**Assignment:** Carry on the exhibition text about "Standby, the light wavers" below, starting after its last sentence; the listing that follows it is not part of this text.

**Excerpt to read:**
The exhibition Standby, the light wavers encourages reflection on physical and mental states of being, specifically conditions of repose and suspense. It asks an important question. What does it mean to pause in a society driven by capitalist growth, speed and progress? The selected artworks waver between motifs of light / darkness, verticality / horizontality, activity / inactivity and resistance / vulnerability. The presentation includes I like to stay horizontal, (2018) an installation of photographic prints on pillowcases, strewn across the gallery floor, inviting viewers to lie down, do less and rest; Standby, (2015) a sculptural installation with sound that fills the space with noises of traffic and crickets, overlaid with the voice of the artist delivering a hypnotic, lulling recital; and Ostriches are diurnal but may be active on moonlit nights, (2018) a glitching LED ‘OPEN’ sign that flashes red and green, flickering and failing like a faltering pulse; and I like to stay horizontal: ATTN, (2022) a photograph of a scaffolded-building lying dormant, concealed from view with electric blue safety netting, overlaid with silver annotations in Lee’s hand, framed in aluminium. Additionally, a parallel program of artist-led workshops will further conversation and collective research into the sociability of sleep and inform a newly commissioned LED installation of evolving text displays, titled Nite Gestures 10-11-2022-10-12-2022, (2022).

**Study material:**
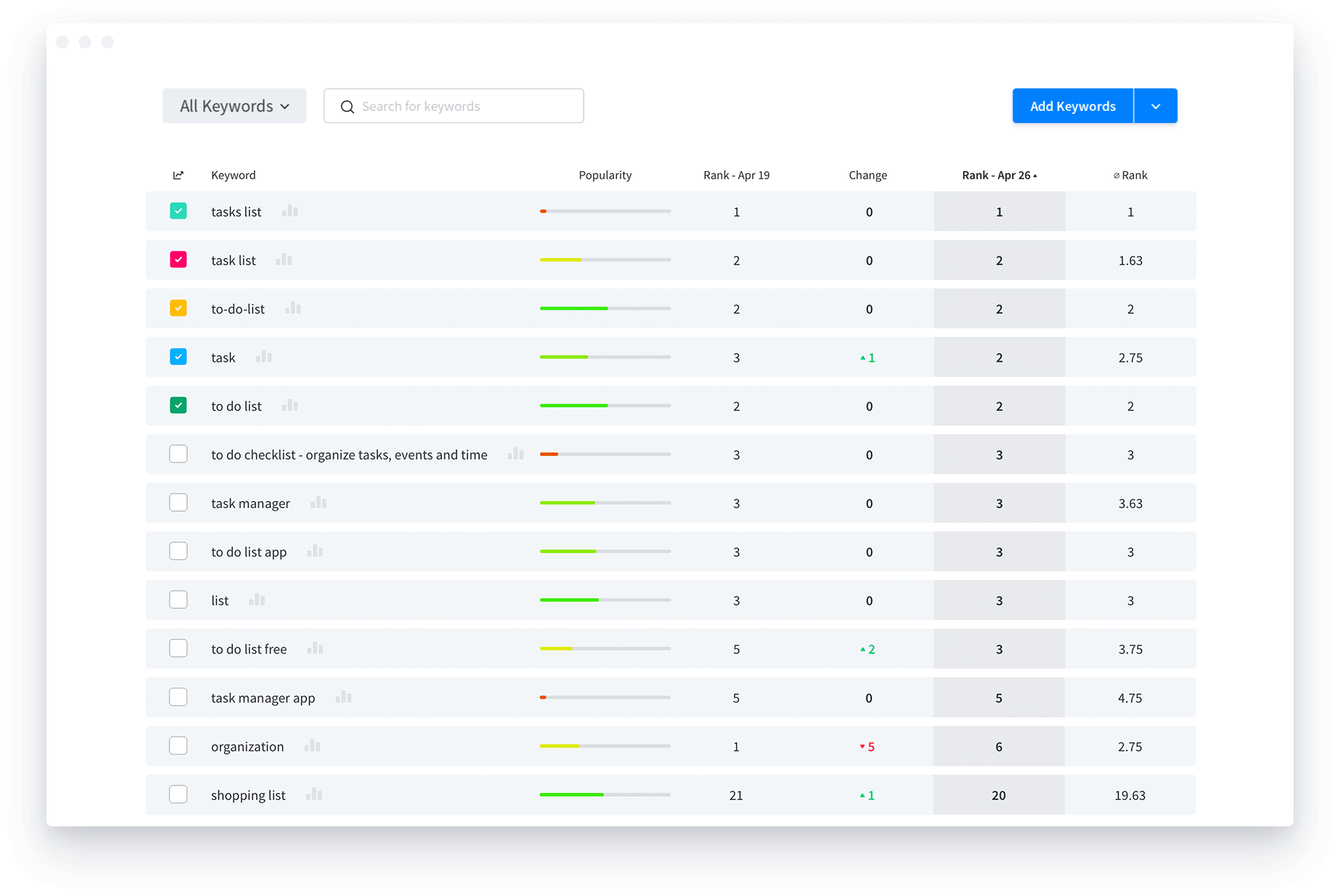The height and width of the screenshot is (896, 1340).
Task: Click the stats icon beside 'task manager app'
Action: pos(344,697)
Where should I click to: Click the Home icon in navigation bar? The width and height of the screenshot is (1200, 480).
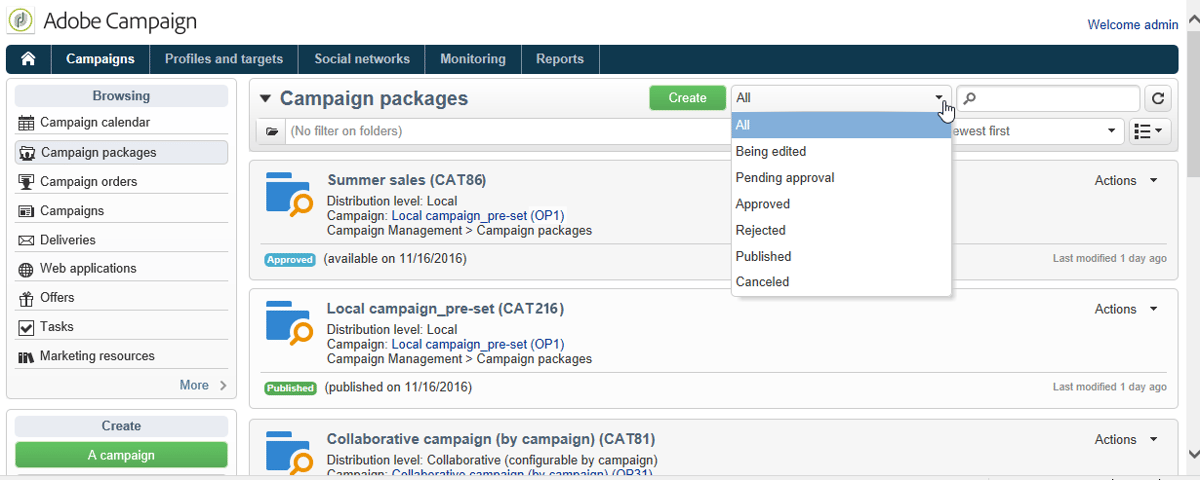point(28,59)
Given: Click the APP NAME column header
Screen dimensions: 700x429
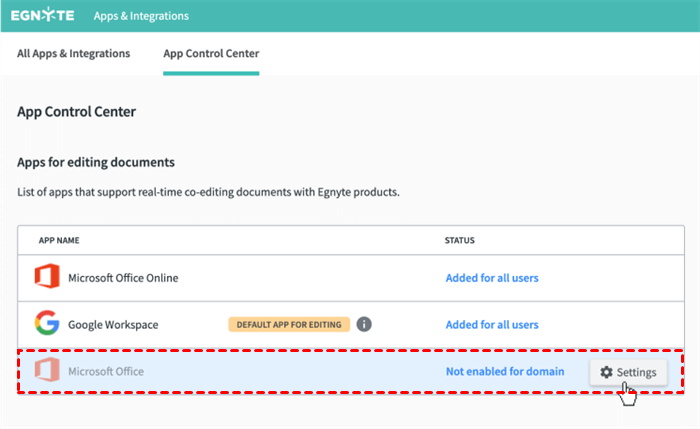Looking at the screenshot, I should [x=59, y=241].
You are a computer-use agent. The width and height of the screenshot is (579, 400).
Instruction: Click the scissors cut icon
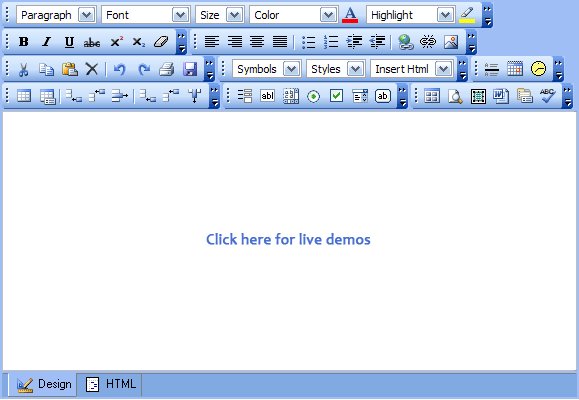23,69

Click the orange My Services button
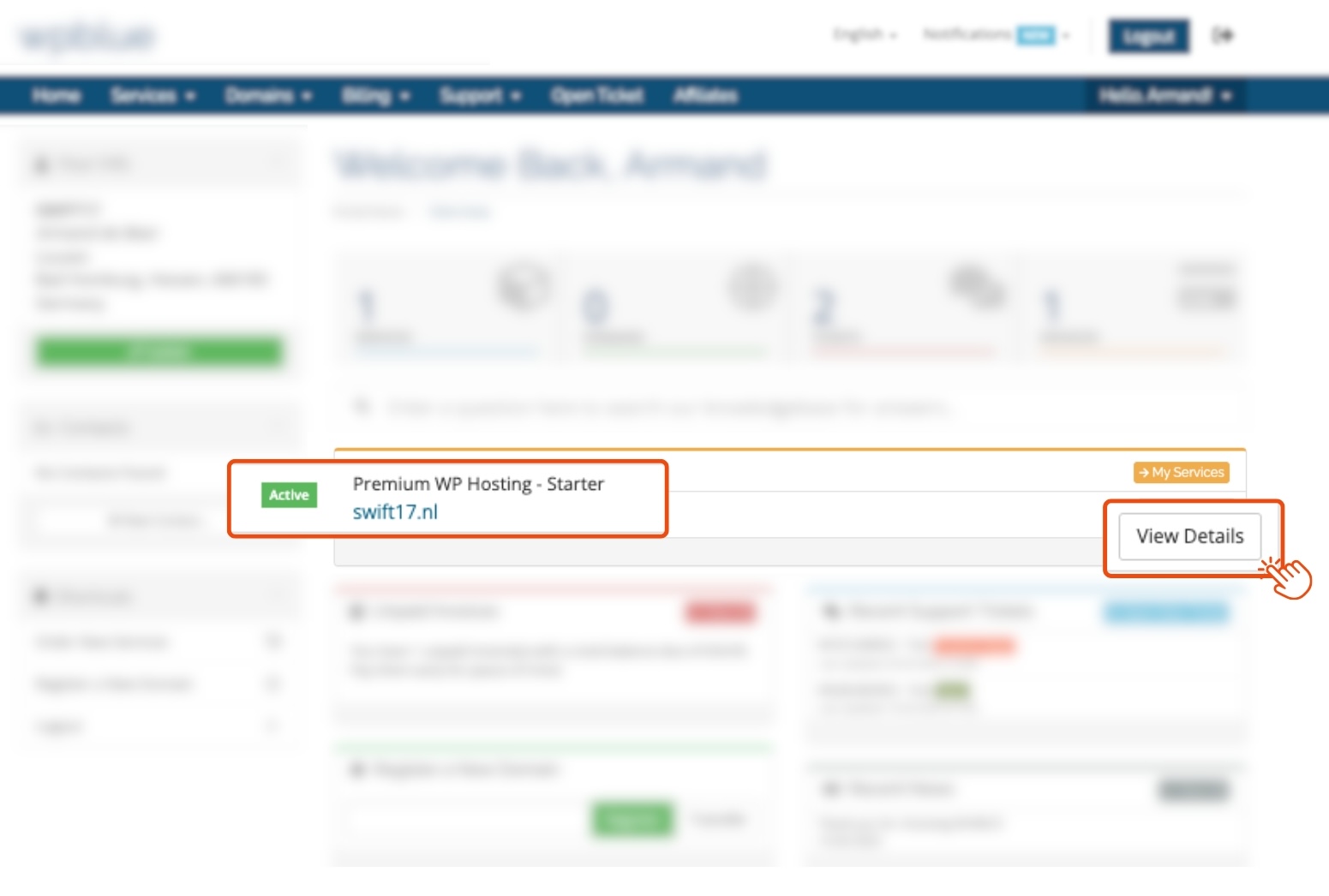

**Response:**
Throughout the course of the exhibition and thereafter, Lee will continue to explore sleep in relation to questions of collectivity, plurality and respect. In the artist’s words: “A sleeping being is vulnerable; they rely on mutual trust and care. A sleeping, horizontal position lays a more permanent claim on the space – a body claiming its belonging to a place. As a woman of colour with lived experiences of migration, the journey of claiming space and building a place to belong has been a source of (un)learning but also exhausting.” In January and February 2023, Lee will undertake a research residency at Université de Montréal and McGill University, Montreal (‘The Sociability of Sleep’).

EVENTS

ARTIST-LED WORKSHOPS: Join Yoojin in exploring the themes of the exhibition, creating texts that will be woven into an installation.

STANDBY (2015) PERFORMANCE: The titular work in the exhibition will be activated by the artist for a special performance

The exhibition is supported by Exhibition Hub, Art Department, Goldsmiths College and House of Mass.


Yoojin Lee was born in Seoul and lives in London. She works across and in-between performance, sound, text, installation and video to embody ways of becoming and knowing through care, resistance and multiple temporalities. Her work engages with conditions of (in)activity and (un)productivity; particularly by thinking/feeling through sleep, sloth and slowness. How can sleep and a sleeping body become a site of quiet resistance? How can slow, symbiotic tenderness disrupt the timescape of linear and constant output?

Solo exhibitions include: Standby, the light wavers, Seager, London, UK (2022); slowth (habitats), Titanik, Turku, FI (2020); As long as there is time to sleep, bb15, Linz, AT (2018). Other selected presentations have taken place at: Nest, The Hague, NL (2022); Ada X, Montreal, CA (2022); The Wrong Biennale (2022); Arts & Culture Programme, Erasmus University College, Rotterdam, NL (2021); Ja Ja Ja Nee Nee Nee, Amsterdam, NL (2020); MAMA, Rotterdam, NL (2020).